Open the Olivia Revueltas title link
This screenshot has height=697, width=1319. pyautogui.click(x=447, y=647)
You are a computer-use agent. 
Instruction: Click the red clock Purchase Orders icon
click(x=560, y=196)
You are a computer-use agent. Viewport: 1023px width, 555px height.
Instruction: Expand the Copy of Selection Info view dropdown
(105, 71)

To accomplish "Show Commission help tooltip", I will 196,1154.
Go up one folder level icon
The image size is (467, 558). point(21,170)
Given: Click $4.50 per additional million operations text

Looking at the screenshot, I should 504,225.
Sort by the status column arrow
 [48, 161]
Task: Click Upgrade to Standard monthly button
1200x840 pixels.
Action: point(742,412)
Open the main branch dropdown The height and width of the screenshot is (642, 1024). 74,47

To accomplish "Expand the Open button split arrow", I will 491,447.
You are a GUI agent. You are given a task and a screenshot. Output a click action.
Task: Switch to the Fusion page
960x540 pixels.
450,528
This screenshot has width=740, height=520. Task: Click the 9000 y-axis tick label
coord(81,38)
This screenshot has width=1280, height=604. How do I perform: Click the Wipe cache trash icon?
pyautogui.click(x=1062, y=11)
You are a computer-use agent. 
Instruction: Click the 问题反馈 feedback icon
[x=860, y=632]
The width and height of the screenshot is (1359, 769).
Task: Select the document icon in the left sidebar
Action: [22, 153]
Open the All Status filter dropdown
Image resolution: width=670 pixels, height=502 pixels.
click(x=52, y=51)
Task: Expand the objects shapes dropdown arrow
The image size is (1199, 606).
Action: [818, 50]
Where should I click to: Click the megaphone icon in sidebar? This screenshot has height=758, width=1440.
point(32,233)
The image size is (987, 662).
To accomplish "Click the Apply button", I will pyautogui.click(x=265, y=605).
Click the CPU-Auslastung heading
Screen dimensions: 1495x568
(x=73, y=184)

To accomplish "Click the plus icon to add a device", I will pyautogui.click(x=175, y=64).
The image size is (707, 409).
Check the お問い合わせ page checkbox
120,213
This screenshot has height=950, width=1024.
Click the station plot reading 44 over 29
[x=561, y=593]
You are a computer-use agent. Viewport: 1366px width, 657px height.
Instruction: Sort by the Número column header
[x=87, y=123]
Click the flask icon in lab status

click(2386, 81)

......

Take the lines above from the one containing "You are a GUI" down to the one containing "The image size is (987, 662).", and transcribe them exactly, both ends included.

**Task result**
You are a GUI agent. You are given a task and a screenshot. Output a click action.
Task: Switch to the Fusion page
960x540 pixels.
450,528
This screenshot has width=740, height=520. Task: Click the 9000 y-axis tick label
coord(81,38)
This screenshot has width=1280, height=604. How do I perform: Click the Wipe cache trash icon?
pyautogui.click(x=1062, y=11)
You are a computer-use agent. 
Instruction: Click the 问题反馈 feedback icon
[x=860, y=632]
The width and height of the screenshot is (1359, 769).
Task: Select the document icon in the left sidebar
Action: [22, 153]
Open the All Status filter dropdown
Image resolution: width=670 pixels, height=502 pixels.
click(x=52, y=51)
Task: Expand the objects shapes dropdown arrow
The image size is (1199, 606).
Action: [818, 50]
Where should I click to: Click the megaphone icon in sidebar? This screenshot has height=758, width=1440.
point(32,233)
The image size is (987, 662).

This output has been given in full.